NVMe at the hardware level.
The previous page explained why SPDK runs in userspace. This page explains what it talks to. An NVMe device isn't a "disk" — it's a PCIe endpoint with a memory-mapped register file, a small set of in-memory ring buffers, and a doorbell to get its attention. Once you see the hardware, the rest of SPDK starts to feel inevitable.
- What "an NVMe device" actually is
- PCIe, BARs, and MMIO — how a CPU talks to a device
- The NVMe register file — what lives at the top of BAR0
- Submission queues and completion queues
- Doorbell registers: how a single write kicks the device
- An NVMe command, byte by byte
- Admin queue vs I/O queues
- MSI-X interrupts — and why SPDK turns them off
- DMA, PRPs, and SGLs: getting data into RAM
- Namespaces — one SSD, many "disks"
- Source walkthrough: the SPDK register struct
- Edge cases: what trips people up
What "an NVMe device" actually is
When you say "NVMe SSD" in casual conversation, you usually mean "a fast block-storage thing." When the kernel — or SPDK — talks to one, it means something much more specific:
A PCIe endpoint. The device is a card on a PCIe bus with its own device ID, vendor ID, and BARs (Base Address Registers). It shows up under
lspcilike any other PCIe device.A memory-mapped register file. The device exposes a region of its internal registers to the CPU by claiming one or more BAR windows. The CPU accesses them with normal load/store instructions — no port I/O, no special instructions, no syscalls.
A small DMA engine inside the device. The device can read from and write to system RAM directly, without the CPU's involvement, by performing PCIe DMA transactions.
A protocol, defined by the NVM Express specification, that describes what those registers mean and what the DMA engine should do in response. The spec is the contract; the device and driver both implement it.
That's it. There is no "NVMe driver" inside the device in the way most people imagine — just a piece of silicon that reacts to register writes and to commands the host leaves in a ring buffer. The interesting work happens because both sides agree on the spec.
PCIe, BARs, and MMIO — how a CPU talks to a device
A PCIe device is enumerated at boot. The system firmware (or, with hotplug, the kernel) walks the PCIe tree, assigns each device a Bus:Device.Function address (the BDF), and reads the device's BAR registers. Each BAR describes a window of physical addresses that the device will respond to.

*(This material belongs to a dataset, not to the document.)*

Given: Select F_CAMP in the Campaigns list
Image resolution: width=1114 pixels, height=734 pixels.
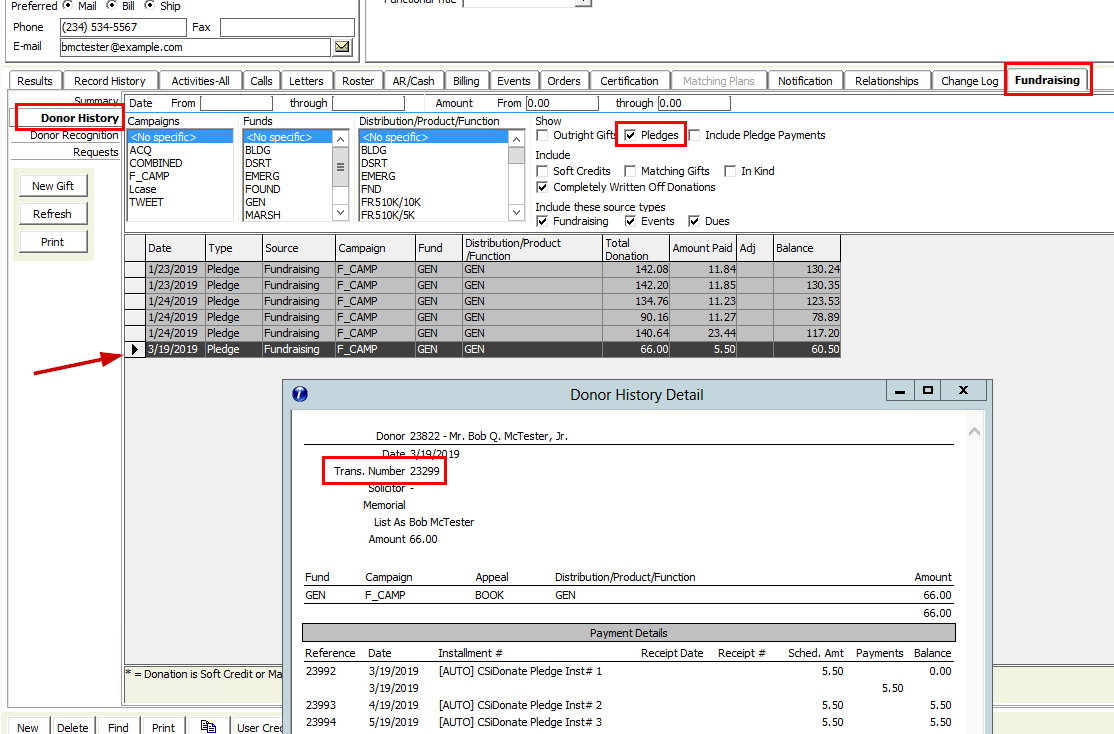Looking at the screenshot, I should tap(149, 176).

The OS then programs the IOMMU (if any) and the root complex, and
mmap()s those addresses into a process's virtual address
space. From the process's point of view, the device is just a region of
memory: writing to a specific address sets a register, reading from a
specific address returns a status bit.
For an NVMe controller, the relevant BAR is BAR0. The size of BAR0 is small — typically 4 KiB to 16 KiB. Most of those bytes are the controller register file. The rest, growing toward the end of the address range, is the doorbell array: one doorbell per queue pair, and there can be thousands of queue pairs.
The NVMe register file — what lives at the top of BAR0
The first few hundred bytes of BAR0 are the NVMe controller registers.
The exact layout is mandated by the spec and mirrored in SPDK as
struct spdk_nvme_registers in
include/spdk/nvme_spec.h:534 . The fields that
matter for this primer:
| Register | Offset | What it does |
|---|---|---|
cap | 0x00 | Controller capabilities. Read-only. Tells the host what queue depths, queue counts, and features the device supports. |
vs | 0x08 | Version of the NVMe spec this controller implements. |
cc | 0x14 | Controller configuration. Host-writable. Enables the controller, sets the I/O queue entry size, etc. |
csts | 0x1C | Controller status. Device-writable. Tells the host whether the controller is ready, processing, or in a fatal state. |
aqa | 0x24 | Admin queue attributes. Size of the admin submission and completion queues. |
asq / acq | 0x28 / 0x30 | Admin submission / completion queue physical base addresses. The host puts the ring buffers in RAM and tells the device where. |
doorbell[] | 0x1000+ | One submission-queue tail doorbell + one completion-queue head doorbell per queue pair. The "kick the device" registers. |
The two most important facts to internalize are:
The admin queues are pointed to by registers (
asqandacq). Before the host can submit any I/O, it allocates two ring buffers in RAM, writes their physical addresses into those registers, and then writescc.EN = 1to bring the controller online.After that, every interaction is via ring buffers and doorbells. The spec defines how the host fills a submission queue, rings the doorbell, and the device posts a completion.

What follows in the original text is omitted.